Yesterday I kicked off my list of the top ten first basemen in baseball, numbers ten through six. Today I continue with the top five.
As a reminder, the evaluations will be the last three seasons of both offensive and defensive prowess. Players with less than 700 plate appearances will not be included in my evaluations.
#5- Jose Abreu, White Sox
Abreu burst into the majors in 2014, producing a 5.3 WAR. Subsequent seasons saw his productivity take a dive, but Abreu had a bounce-back season in 2017. With 25+ home runs in each of his four full MLB seasons, along with his .374 career wOBA, Abreu is quickly becoming one of the best first basemen in baseball. Since 2015, Abreu ranks 9th among qualifying first basemen in ground ball rate (46%). That’s a high rate for a guy who hits with a lot of power.
Should Abreu make some adjustments and get under pitches more often, we could see a player that will be an elite power hitter for years to come.
#4- Edwin Encarnacion, Indians
Entering his 14th big league season, Encarnacion is the oldest player on the list. He’s been an above-average hitter for the last decade and a steady presence in the lineup for both the Toronto Blue Jays and Cleveland Indians. The latter suffered a bit in the 2017 playoffs without his bat in the lineup. He’s the best power hitter on this list; tops in home runs and ISO. No one can claim Encarnacion a strong defender but he gets the job done at first. Though in his last three years at the position, he’s committed just six errors in over 1300 innings. Encarnacion is undoubtedly due for some regression in the coming years, but for now he’s still one of the best of his contemporaries.

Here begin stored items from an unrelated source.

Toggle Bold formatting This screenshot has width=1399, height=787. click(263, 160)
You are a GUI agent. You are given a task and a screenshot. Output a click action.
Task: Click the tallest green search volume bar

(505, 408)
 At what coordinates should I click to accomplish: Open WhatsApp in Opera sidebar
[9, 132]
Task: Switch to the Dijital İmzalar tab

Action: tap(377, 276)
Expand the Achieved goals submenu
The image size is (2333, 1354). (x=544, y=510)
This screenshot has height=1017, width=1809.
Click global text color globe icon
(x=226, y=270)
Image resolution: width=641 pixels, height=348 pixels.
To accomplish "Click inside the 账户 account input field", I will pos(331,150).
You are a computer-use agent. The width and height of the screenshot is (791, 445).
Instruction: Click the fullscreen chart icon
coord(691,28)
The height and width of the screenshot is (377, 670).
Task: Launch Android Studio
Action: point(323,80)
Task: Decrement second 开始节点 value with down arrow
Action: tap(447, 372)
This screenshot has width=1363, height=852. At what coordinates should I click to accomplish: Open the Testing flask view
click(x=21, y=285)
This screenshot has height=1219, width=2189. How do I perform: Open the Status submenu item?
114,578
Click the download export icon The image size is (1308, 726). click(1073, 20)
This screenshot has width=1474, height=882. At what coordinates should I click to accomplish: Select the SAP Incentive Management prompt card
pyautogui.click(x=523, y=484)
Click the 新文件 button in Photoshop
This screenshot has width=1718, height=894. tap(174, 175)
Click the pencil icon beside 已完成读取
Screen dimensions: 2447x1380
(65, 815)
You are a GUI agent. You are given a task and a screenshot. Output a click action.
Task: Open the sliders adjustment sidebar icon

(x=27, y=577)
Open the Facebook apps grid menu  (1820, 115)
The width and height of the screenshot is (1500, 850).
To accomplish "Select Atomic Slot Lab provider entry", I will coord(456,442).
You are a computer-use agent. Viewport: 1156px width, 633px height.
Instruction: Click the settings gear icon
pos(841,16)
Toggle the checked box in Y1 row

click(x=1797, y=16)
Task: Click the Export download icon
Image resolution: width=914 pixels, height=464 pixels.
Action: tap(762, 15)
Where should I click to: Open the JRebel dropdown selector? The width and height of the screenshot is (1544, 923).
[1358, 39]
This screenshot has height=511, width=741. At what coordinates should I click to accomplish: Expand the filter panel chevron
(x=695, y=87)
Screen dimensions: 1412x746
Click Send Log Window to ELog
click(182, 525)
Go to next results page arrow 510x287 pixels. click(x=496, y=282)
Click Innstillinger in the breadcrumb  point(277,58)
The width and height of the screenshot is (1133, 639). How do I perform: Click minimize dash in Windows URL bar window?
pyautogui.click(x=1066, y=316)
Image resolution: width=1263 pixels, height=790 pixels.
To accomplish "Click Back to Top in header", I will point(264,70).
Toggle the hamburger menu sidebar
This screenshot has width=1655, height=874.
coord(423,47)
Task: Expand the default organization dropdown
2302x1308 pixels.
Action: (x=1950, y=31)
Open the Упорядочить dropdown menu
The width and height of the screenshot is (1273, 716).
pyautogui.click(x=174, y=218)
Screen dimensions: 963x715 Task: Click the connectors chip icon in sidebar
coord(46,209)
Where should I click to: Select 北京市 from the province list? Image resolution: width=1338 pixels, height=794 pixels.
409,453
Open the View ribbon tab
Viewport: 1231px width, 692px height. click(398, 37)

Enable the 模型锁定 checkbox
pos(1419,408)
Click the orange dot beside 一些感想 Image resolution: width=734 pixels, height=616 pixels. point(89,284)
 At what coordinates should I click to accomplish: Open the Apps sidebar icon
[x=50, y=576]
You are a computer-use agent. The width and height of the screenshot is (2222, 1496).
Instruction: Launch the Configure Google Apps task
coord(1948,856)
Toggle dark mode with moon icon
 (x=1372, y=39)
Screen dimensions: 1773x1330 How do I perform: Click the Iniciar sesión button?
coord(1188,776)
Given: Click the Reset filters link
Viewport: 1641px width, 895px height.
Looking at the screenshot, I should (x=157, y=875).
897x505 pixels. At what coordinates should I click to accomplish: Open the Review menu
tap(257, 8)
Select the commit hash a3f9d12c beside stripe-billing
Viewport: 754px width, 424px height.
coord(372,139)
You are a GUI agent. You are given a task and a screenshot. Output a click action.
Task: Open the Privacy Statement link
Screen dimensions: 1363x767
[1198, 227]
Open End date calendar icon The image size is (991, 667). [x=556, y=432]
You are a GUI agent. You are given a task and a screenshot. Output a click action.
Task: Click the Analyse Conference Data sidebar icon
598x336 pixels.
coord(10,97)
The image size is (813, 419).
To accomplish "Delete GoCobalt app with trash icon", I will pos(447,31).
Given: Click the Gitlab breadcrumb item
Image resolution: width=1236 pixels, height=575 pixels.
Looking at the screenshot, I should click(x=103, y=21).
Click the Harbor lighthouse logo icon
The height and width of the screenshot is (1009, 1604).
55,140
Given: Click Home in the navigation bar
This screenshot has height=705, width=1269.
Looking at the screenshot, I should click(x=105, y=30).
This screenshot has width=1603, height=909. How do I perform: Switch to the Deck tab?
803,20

#3- Paul Goldschmidt, Diamondbacks
This is the point of my list where the first base partition begins with Goldschmidt being the first to separate himself from the pack; tied for second overall in wRC+ and WAR. In four of the last five seasons, he’s posted a .400 or better OBP. To note, Goldschmidt gets intentionally walked more than any other player on this list as well. Health is also on his side, as he’s played less than 155 games once since 2013. Defensively, he’s a sure-handed first basemen with only 32 errors in six full seasons. He also leads all of the top ten with batting average on balls in play with .361. Normally, this is due to hitter luck but Goldschmidt’s career BABIP is .354; an obvious sign of a great hitter.
#2- Anthony Rizzo, Cubs
Despite the fact he took a small step backwards in 2017, Rizzo is a bar-none elite first baseman. He’s a very patient hitter with one of the best eyes in the game. Of the qualified first basemen on this list, Rizzo is tops in win probability added (15.51 WPA). Furthermore, in terms of production in high leverage situations, he’s one of the best (2.21 ‘Clutch‘ rating). I’d have zero reservations with him batting in a big spot, given his low K% and ability to make contact in the zone. He lays off pitches well and doesn’t make too many (costly) mistakes. His defense is comparable to his offensive ability; 30 DRS, 13.1 UZR, and just 38 errors (nine throwing) in 900 games at first base. Though not of much consiquence, it’s worth noting that pitchers hit Rizzo. A lot. He leads the league in HBP with 70 in the last three years (he does tend to crowd the plate).
#1- Joey Votto, Reds
Should be no surprise here. No first baseman has hit better (.320 BA), gets on base better (.449 OBP and 1.14 BB/K), is better at making runs (166 wRC+), or produced a better WAR (19.2). A good (but not great) fielder, Votto is close to the most complete player in the game; nudged out of the 2017 NL MVP race by a monster year from Giancarlo Stanton. Goldschmidt, Rizzo, and Votto stand head and shoulders above the rest of the pack. How they stack up against each other is shown in the chart below.
There you have it. Let the outrage ensue!